Wednesday, December 15, 2010

TBR Challenge 2010: Welcome To Pleasantville

The Book: A Town Called Christmas by Carrie Alexander

The Particulars: Harlequin SuperRomance #1455, 2007, Out of Print. However, it is available to purchase digitally.

Why Was It In The Bat Cave TBR?: Carrie Alexander is an autobuy for me in the HSR line. Also, it's a Christmas story. I'm a sucker for a Christmas story - which I'm beginning to think the diabolical minds at Harlequin headquarters are all too aware of.

The Review: Michael Kavanaugh is a Navy pilot who has just received a Dear John letter from his fiancee. His BFF hates to think of his freshly-jilted buddy alone, over the holidays no less, and talks Michael into coming home with him to Christmas, Michigan (yes, this town does exist). Once there he meets Nicky's sister Meredith "Merry" York. Michael falls hook, line and sinker. He's so dazzled that he fails to notice, at first, that she's 5 months pregnant.

Merry had a great job, great condo and who she thought was a great boyfriend in Chicago. Then she ends up preggo and it all goes to Hell. When her father takes sick, Merry comes home to tiny, claustrophobic Christmas to take over the family tree farm. She has resigned herself to being alone. To raising her baby alone. And then Michael shows up, making her heart go pitter-patter. But he's only on leave for a week, and, oh yeah, she's pregnant. Michael doesn't strike her as the kind of guy to sign up for that kind of commitment after one week.

One thing I like about many of Alexander's Supers is that she uses Michigan's Upper Penisula as a setting. You've got beautiful scenery, good local color, plenty of characters, and she's from the area - so she writes it with authenticity. However in this case, I felt like I was reading a love letter to the U.P moreso than a romance between hero and heroine. Plenty of time is spent on the town of Christmas and the "local color" that is the holiday celebrations. Likewise, this is a big, involved family-type story. The HSR line is great because the stories are longer, so authors can toss in some secondary characters and subplots. But here it felt like too much. You've got brother Nicky, his wife, and their kids. You have 20-year-old sister Noelle and her boyfriend. You have Mom and Dad. You have a cantankerous aunt. There's also a secondary romance between the local fix-it repair woman and a shy, bashful writer. Between all those people and the Christmas goo-ga, Merry and Michael felt a little lost in the shuffle.

This is also one of those Small Town = Goody Goodness type stories. Which is fine. Really. But one thing I learned? These types of stories tend to work a lot better for me if there's a wee bit of angst in the proceedings, and this whole romance felt a little too easy to me.
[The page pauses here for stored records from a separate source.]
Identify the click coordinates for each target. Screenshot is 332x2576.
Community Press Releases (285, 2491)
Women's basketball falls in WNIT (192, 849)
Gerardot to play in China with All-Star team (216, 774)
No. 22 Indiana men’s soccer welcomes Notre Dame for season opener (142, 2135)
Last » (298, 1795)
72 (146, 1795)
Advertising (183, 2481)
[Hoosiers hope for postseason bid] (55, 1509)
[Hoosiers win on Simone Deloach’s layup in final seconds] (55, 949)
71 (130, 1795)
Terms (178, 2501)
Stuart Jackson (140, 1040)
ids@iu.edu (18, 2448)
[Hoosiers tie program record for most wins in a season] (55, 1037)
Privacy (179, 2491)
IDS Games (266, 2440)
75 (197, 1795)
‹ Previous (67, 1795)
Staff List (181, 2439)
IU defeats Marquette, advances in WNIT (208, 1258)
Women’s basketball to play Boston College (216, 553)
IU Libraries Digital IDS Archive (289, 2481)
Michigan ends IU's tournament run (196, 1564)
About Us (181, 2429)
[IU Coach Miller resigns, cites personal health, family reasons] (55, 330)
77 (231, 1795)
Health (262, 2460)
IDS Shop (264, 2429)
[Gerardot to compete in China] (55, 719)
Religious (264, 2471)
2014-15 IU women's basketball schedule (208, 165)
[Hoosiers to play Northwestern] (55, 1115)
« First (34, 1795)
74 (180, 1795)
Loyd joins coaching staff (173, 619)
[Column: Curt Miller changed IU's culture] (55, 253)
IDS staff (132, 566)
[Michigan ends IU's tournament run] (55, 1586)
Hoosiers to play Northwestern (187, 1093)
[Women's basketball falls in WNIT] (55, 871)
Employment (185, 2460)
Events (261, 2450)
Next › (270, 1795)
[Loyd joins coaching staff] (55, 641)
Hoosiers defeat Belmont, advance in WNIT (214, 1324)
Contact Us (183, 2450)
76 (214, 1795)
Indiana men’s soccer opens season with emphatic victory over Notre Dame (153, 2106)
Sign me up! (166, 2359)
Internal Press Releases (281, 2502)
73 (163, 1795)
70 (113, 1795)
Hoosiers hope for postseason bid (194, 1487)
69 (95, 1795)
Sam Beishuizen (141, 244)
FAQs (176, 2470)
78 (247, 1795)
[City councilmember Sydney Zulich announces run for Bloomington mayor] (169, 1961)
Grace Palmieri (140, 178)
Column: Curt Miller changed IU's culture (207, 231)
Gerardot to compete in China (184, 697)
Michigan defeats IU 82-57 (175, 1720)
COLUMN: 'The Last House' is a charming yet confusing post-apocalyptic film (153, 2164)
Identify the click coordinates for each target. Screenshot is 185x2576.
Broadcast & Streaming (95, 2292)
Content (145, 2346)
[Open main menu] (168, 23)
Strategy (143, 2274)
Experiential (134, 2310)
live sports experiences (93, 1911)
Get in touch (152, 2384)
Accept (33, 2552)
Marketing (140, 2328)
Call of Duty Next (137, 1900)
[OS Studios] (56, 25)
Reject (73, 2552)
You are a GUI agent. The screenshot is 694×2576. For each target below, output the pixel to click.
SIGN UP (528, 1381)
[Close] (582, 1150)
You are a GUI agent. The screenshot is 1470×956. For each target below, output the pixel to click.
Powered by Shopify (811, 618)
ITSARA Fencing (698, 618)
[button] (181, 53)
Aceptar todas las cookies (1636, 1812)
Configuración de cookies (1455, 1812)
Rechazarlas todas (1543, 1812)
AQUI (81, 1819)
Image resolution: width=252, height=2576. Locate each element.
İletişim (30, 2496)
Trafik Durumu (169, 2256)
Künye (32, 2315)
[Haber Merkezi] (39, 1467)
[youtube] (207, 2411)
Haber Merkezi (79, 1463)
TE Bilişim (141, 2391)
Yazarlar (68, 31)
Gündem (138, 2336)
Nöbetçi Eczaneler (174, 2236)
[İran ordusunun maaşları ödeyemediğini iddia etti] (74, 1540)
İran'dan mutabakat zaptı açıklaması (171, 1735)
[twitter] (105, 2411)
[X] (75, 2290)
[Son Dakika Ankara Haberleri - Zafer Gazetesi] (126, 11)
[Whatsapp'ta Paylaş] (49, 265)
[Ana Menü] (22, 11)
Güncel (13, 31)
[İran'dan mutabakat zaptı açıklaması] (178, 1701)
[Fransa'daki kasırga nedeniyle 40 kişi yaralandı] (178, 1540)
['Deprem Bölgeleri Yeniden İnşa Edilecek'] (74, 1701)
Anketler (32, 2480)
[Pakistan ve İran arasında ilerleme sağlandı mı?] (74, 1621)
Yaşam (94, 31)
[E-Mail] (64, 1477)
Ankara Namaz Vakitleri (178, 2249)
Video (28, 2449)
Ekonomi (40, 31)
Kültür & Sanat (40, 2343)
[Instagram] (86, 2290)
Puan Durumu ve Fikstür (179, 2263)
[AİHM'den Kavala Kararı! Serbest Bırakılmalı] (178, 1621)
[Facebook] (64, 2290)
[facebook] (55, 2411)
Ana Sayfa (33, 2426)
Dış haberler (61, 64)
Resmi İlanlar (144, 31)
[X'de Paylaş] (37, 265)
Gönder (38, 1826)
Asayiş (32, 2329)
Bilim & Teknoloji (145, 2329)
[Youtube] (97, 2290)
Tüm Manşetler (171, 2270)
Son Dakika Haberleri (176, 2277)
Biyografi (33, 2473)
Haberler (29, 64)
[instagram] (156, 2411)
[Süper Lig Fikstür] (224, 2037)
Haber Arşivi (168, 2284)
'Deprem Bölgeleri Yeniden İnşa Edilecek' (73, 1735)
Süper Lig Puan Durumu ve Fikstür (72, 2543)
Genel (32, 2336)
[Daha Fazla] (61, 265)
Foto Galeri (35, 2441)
Yes, even with Merry being knocked up by another man. Yes, even with Michael being on the rebound. It should have been more angst-y, but wasn't. Even when Michael is debating about spending time with Merry, he does anyway. He pays lip-service to not getting too close, but then these two keep hanging out together. And they fall into their relationship like slipping on that ratty old pair of slippers you keep around because dang, they're so darn comfortable.

None of this makes this a bad book - just sort of ho-hum. It's certainly pleasant, and these are nice enough folks. Sure I was flummoxed why Merry wanted to keep the identity of the Baby Daddy under wraps from her family (even though it's obvious!) and sure it irritated that her mother was supposedly "scandalized" by her unmarried daughter's pregnancy even though Merry is thirty-frickin-six years old. But whatever. When you're born, raised and die in a small town - never leaving said town - scandals can be stuck in the 1950s.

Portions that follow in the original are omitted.